--- To do ---
The answer must be an exact copy of the lines from the one with "Open the '1100" to the last line of the entries below, both included, and must contain no pictures.

--- Listed records ---
____________

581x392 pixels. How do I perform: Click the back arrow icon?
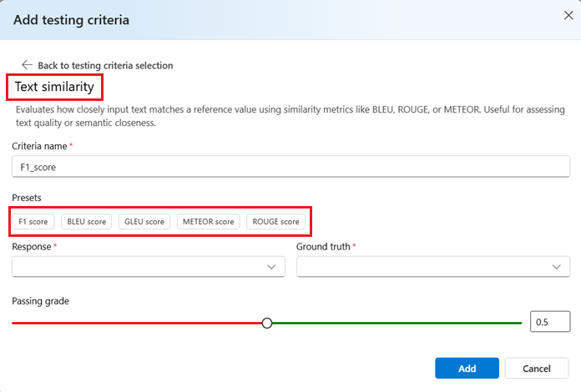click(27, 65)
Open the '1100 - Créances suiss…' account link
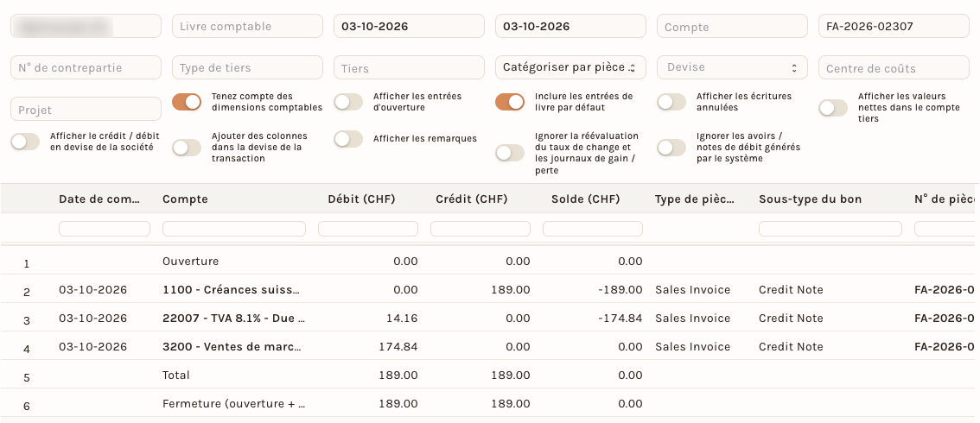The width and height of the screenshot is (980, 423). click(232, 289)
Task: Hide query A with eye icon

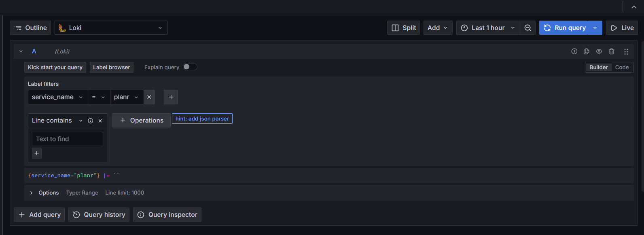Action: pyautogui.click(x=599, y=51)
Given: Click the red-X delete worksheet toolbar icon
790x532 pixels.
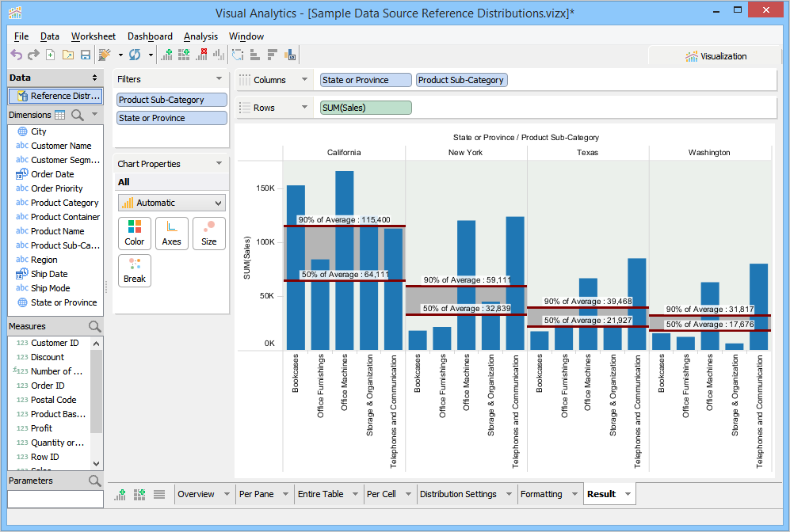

____________

--- Written answer ---
Open the '1100 - Créances suiss…' account link
The width and height of the screenshot is (980, 423). click(232, 289)
Task: Hide query A with eye icon

Action: pyautogui.click(x=599, y=51)
Given: Click the red-X delete worksheet toolbar icon
790x532 pixels.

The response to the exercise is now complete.